The idea of a hawkish Republican possibly shirking war has been problematic, even for some of Tancredo’s most strident proponents. Congressman Mike Coffman, a former Marine who represents Tancredo’s former district and supported his gubernatorial run, walked away from a pro-war rally with Tancredo in 2003. “I just didn’t feel [Tancredo] had the moral authority to send other young people off to war when he was not willing to go himself,” Coffman said at the time. Most recently, during a taped interview with MSNBC in 2009, Tancredo took off his microphone when the issue came up. “What do you do?” Jackie, his wife, asked me when we discussed the issue. “He is what the media want to portray him as. You can’t fight that.”
Tancredo’s past is not all that far from his present. After we talk for a while at his house, he says he wants to show me where he grew up. The two of us hop into Tancredo’s Buick and drive 15 miles to the now-hip Highland neighborhood, which was a working-class enclave when Tancredo lived there. We creep past his grandfather’s former grocery store on Zuni Street; an old girlfriend’s home a few blocks down the road; the apartment he shared with his first wife, a liberal from Bryn Mawr College, whom he divorced in 1973. We turn a corner and see St. Catherine’s, his old elementary school. We drive a few more blocks and we’re outside his parents’ old home. He points to a house on our right. “I’d run there to call 911 when my dad hit my mom,” he tells me.
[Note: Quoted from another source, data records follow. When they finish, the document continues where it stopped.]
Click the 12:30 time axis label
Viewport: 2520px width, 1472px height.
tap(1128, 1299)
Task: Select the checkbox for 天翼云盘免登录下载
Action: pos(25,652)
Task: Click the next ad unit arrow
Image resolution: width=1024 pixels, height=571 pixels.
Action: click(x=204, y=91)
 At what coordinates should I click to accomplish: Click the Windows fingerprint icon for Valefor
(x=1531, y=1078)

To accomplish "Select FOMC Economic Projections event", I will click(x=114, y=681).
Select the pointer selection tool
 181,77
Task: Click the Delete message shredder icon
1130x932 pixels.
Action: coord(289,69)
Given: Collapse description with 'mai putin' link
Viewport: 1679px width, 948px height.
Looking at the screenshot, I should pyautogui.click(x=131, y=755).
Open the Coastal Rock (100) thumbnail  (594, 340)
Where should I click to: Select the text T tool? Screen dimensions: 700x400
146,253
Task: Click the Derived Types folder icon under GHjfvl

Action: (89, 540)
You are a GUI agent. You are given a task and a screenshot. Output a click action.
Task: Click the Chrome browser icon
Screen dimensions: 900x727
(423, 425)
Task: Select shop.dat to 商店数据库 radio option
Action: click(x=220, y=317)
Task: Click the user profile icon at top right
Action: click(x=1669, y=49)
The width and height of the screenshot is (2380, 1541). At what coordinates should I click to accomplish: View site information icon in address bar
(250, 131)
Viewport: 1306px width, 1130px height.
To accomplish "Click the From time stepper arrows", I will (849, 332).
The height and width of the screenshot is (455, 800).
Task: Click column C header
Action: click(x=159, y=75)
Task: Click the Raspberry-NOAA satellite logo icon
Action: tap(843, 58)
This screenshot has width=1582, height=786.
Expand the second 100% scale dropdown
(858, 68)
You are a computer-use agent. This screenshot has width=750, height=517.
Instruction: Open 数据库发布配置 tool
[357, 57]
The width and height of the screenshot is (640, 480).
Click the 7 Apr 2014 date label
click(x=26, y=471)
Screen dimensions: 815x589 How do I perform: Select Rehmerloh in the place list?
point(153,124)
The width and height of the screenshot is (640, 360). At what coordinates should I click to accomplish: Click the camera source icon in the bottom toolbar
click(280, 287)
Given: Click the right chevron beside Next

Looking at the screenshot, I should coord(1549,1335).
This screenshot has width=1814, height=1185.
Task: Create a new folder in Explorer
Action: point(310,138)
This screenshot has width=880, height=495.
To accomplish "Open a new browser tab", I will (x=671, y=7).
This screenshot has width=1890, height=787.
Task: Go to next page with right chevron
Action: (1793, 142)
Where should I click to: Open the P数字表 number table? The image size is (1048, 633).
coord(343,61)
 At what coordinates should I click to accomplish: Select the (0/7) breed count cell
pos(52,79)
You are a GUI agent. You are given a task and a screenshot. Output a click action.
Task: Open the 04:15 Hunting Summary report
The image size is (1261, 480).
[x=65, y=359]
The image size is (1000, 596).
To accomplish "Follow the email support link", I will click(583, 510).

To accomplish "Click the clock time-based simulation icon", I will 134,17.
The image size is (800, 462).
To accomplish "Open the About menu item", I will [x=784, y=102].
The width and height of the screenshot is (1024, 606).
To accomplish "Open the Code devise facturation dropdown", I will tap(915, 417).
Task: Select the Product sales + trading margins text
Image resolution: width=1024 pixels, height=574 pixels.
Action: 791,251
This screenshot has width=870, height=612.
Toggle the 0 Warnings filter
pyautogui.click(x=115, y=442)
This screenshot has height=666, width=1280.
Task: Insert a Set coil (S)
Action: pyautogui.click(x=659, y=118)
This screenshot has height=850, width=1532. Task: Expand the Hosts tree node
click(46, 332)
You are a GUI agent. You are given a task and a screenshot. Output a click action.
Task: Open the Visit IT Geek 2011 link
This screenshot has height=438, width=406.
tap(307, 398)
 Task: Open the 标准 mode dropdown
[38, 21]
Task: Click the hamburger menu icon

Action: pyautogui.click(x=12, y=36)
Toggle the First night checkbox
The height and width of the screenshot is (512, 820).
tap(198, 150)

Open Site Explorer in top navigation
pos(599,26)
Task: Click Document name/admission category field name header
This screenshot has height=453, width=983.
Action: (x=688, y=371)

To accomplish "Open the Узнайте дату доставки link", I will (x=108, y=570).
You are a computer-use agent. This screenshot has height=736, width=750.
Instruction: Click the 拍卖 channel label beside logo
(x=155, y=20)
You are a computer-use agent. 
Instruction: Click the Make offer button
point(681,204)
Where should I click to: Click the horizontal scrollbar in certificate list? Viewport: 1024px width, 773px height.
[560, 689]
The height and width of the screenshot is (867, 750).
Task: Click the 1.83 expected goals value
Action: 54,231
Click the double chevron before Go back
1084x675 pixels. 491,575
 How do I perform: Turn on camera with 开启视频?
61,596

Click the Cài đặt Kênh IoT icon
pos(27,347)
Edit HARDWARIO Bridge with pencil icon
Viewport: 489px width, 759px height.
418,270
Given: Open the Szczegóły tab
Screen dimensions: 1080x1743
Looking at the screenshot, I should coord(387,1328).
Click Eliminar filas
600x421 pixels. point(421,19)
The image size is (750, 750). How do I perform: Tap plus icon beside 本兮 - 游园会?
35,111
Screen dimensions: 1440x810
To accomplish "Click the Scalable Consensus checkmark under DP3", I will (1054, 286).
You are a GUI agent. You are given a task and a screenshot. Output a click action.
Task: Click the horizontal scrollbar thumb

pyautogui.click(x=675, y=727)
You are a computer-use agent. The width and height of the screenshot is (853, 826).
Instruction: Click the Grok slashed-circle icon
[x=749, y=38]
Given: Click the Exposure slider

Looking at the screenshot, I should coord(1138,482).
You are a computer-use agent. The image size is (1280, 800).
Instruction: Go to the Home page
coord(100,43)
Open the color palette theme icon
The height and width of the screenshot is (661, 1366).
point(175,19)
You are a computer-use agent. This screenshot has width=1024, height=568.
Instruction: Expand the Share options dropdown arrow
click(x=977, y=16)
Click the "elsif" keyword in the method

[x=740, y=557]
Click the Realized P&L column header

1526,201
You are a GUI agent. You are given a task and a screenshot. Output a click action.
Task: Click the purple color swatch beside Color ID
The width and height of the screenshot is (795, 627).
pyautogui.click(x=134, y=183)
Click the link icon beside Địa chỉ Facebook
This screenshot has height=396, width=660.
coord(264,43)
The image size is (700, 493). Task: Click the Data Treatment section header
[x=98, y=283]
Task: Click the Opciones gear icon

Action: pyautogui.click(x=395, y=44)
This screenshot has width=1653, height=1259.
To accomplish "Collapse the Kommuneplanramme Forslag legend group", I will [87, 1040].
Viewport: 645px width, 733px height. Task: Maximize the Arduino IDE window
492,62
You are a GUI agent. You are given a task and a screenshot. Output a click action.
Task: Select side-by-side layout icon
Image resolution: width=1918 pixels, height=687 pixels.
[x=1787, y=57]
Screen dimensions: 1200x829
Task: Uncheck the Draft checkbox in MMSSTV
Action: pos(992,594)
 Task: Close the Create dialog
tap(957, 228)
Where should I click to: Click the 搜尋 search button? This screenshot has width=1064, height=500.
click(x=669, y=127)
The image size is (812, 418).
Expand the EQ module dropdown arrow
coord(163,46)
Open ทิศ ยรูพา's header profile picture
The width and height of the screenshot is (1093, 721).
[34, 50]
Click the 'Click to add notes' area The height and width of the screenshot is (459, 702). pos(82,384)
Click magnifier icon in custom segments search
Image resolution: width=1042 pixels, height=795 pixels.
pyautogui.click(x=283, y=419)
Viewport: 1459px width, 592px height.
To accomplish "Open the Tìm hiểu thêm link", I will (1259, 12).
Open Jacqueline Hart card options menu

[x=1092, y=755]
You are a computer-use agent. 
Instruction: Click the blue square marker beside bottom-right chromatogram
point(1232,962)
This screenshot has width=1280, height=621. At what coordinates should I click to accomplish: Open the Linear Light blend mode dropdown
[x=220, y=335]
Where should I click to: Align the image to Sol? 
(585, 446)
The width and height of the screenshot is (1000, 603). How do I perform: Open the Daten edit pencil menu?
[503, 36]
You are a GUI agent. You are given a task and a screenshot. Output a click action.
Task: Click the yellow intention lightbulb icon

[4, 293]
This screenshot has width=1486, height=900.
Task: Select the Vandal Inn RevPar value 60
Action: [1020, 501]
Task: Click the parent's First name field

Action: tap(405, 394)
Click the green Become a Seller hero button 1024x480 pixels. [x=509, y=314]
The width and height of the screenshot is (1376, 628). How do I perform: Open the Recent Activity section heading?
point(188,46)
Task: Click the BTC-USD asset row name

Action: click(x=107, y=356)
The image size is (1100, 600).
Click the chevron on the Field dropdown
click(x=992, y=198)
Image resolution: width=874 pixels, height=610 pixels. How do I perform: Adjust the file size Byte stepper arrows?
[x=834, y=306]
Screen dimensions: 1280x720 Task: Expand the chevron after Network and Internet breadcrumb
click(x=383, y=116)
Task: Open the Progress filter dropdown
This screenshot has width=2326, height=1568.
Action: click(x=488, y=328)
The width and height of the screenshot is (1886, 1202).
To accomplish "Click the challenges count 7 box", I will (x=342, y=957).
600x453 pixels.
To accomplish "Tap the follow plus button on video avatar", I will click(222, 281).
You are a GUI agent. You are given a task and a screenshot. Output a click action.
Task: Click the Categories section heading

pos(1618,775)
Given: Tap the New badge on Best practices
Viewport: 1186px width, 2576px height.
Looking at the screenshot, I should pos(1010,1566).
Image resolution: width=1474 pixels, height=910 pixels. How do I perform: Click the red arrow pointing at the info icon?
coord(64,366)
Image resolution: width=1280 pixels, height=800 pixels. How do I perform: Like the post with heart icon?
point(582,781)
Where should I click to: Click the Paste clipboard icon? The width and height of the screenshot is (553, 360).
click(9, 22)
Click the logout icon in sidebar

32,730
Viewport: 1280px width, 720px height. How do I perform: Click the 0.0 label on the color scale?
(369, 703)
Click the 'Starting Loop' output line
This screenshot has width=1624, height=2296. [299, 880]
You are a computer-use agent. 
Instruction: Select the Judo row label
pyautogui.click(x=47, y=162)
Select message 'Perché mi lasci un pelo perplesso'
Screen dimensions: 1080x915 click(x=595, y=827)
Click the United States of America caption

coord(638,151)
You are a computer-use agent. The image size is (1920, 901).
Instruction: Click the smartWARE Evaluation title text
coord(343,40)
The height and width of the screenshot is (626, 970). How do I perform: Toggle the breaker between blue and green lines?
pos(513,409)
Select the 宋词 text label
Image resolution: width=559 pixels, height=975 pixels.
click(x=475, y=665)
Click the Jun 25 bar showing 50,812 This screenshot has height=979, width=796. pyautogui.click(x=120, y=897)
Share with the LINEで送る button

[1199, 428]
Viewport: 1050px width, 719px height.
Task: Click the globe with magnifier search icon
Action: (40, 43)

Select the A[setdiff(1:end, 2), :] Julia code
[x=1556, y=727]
Later, we make a left turn and end up in front of a large brick building with a massive lawn. “That building,” he says, pointing out his car window, “that was St. Vincent’s Orphanage. We spent nights there just to get away. I remember begging my mom to let me stay there. They would give us a room. There was a little room my mom and I would sleep in.”
He has a worn expression on his face, as if he’s resigned to his past. This period in his life has clearly defined him, perhaps more than even he knows. This is the root of Tancredo. How could he say what he says, be labeled as he’s been labeled, and really, truly not care? Perhaps the answer is simple. When you’ve seen your father beat your mother—when life is so hard you never want to return home, what is there to be afraid of?